Neural face generation, circa 2016, still works
A straightforward Keras implementation that turns deconvolution layers into controllable face synthesis—identities, emotions, and the occasional "drunk" wander through latent space.

What it does
Trains a deconvolution network on the Radboud Faces Database to generate photorealistic faces. You get a command-line tool for training (python3 faces.py train) and generation, with four modes from sober single images to a “drunk” random walk through latent space.
The interesting bit
The control is the hook. A YAML parameter file lets you interpolate between identities, emotions, and orientations—though the README candidly notes orientation interpolation is something “the model is unable to learn.” The “drunk” mode produces contiguous sequences rather than independent samples, which is a nice touch for animation.
Key highlights
- 6 deconvolution layers can push output to 512×640 on a 12 GB Titan X
- Four generation modes:
single,random,drunk,interpolate - Adapted from a 2014 paper on chair generation—faces are the new furniture
- Requires only Keras, NumPy, SciPy, tqdm, and Python 3
- Example parameter files in
params/directory to get started
Caveats
- GPU memory is the hard constraint; bumping batch size or kernel count to fit may “result in worse results or longer training”

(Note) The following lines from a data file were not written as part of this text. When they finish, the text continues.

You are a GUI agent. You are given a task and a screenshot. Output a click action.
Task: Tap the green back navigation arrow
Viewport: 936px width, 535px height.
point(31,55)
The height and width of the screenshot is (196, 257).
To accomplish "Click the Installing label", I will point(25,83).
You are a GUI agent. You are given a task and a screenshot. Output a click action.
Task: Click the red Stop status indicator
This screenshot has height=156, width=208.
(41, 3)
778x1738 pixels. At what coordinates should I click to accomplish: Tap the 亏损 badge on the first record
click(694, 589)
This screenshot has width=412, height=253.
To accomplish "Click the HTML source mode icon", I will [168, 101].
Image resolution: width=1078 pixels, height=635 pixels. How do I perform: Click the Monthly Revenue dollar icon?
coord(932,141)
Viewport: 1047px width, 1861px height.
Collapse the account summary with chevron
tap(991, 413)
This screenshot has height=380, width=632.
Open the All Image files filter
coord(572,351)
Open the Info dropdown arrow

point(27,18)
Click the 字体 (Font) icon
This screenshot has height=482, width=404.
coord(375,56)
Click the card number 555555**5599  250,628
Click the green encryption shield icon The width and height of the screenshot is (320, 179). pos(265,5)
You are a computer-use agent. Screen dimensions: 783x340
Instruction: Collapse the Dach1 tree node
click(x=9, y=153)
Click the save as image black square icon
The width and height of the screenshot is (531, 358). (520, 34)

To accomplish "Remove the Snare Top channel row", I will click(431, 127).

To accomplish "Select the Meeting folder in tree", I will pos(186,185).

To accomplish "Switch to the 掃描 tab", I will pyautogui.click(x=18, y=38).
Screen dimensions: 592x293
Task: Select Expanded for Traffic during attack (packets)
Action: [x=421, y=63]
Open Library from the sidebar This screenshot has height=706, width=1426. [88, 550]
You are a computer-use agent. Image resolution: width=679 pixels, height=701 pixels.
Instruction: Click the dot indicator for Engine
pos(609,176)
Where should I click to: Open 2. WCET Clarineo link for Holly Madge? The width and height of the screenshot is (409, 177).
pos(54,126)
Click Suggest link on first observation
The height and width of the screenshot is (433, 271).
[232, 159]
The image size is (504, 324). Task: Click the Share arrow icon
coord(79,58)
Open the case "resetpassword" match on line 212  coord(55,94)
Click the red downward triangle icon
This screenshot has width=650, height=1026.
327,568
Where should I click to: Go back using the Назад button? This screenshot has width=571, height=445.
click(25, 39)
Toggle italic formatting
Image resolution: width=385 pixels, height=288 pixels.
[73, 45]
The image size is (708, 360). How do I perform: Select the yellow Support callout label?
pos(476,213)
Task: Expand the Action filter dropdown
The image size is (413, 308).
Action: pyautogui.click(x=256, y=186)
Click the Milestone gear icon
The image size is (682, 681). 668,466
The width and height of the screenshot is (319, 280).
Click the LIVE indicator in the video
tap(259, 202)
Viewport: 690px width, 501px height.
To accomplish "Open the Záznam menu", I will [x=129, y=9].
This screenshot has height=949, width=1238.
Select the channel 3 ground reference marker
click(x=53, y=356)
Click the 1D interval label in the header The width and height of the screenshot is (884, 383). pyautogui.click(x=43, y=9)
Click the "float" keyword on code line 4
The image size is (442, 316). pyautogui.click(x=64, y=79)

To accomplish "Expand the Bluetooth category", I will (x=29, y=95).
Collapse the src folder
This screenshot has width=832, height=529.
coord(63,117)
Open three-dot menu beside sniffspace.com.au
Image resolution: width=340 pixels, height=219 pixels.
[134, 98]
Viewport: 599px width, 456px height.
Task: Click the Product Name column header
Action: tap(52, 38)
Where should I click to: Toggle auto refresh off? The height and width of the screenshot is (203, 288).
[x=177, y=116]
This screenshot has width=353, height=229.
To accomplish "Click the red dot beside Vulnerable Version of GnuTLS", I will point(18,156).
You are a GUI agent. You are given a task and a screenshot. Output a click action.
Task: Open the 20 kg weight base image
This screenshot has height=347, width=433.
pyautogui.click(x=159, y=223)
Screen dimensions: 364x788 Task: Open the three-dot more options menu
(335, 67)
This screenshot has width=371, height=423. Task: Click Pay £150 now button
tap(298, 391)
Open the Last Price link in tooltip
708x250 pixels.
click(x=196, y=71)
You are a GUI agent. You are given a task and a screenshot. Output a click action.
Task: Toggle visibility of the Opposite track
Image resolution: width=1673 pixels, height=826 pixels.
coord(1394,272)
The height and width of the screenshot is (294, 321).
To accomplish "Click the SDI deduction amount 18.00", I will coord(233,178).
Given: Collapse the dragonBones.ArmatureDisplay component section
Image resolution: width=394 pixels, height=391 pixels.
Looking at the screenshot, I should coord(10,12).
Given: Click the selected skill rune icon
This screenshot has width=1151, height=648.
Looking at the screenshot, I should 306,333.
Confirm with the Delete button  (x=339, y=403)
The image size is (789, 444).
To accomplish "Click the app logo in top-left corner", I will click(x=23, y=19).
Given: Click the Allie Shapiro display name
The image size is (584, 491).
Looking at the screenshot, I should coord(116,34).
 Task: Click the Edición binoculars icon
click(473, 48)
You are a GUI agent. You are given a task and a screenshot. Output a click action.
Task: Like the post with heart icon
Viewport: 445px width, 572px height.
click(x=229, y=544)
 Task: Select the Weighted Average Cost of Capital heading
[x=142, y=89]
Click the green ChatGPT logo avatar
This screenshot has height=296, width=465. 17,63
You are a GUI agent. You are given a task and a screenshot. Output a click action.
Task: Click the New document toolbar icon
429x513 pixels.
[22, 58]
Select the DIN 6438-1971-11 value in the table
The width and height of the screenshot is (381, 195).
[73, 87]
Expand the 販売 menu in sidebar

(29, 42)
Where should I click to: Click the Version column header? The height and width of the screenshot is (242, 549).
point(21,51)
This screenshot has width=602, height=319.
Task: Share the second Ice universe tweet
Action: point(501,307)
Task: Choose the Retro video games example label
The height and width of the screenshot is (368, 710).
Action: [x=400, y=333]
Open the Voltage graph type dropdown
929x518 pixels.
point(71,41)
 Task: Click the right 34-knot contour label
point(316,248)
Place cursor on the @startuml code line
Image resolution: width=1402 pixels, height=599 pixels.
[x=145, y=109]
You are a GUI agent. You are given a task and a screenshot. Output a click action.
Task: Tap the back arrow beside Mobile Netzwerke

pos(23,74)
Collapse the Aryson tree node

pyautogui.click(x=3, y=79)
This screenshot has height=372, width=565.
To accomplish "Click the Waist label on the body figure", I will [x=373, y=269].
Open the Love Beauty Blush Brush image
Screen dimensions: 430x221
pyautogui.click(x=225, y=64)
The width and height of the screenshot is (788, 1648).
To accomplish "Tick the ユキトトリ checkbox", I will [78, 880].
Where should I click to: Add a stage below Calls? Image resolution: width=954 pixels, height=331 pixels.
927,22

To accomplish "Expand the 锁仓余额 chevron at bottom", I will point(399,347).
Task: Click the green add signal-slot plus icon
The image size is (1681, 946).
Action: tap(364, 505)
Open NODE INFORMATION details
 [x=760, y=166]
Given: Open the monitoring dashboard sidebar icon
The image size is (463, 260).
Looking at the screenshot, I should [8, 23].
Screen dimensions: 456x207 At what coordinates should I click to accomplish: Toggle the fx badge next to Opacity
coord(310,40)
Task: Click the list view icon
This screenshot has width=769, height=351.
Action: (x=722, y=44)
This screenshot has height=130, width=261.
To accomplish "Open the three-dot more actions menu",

- Orientation interpolation explicitly fails; the README shows this limitation rather than hiding it
- Training time is “a little over a day” for the full 512×640 model
Verdict
Worth a look if you want a minimal, hackable face generation setup without the PyTorch/TensorFlow 2.x complexity. Skip it if you need state-of-the-art fidelity or modern diffusion-model controls; this is research-code archaeology, not a production pipeline.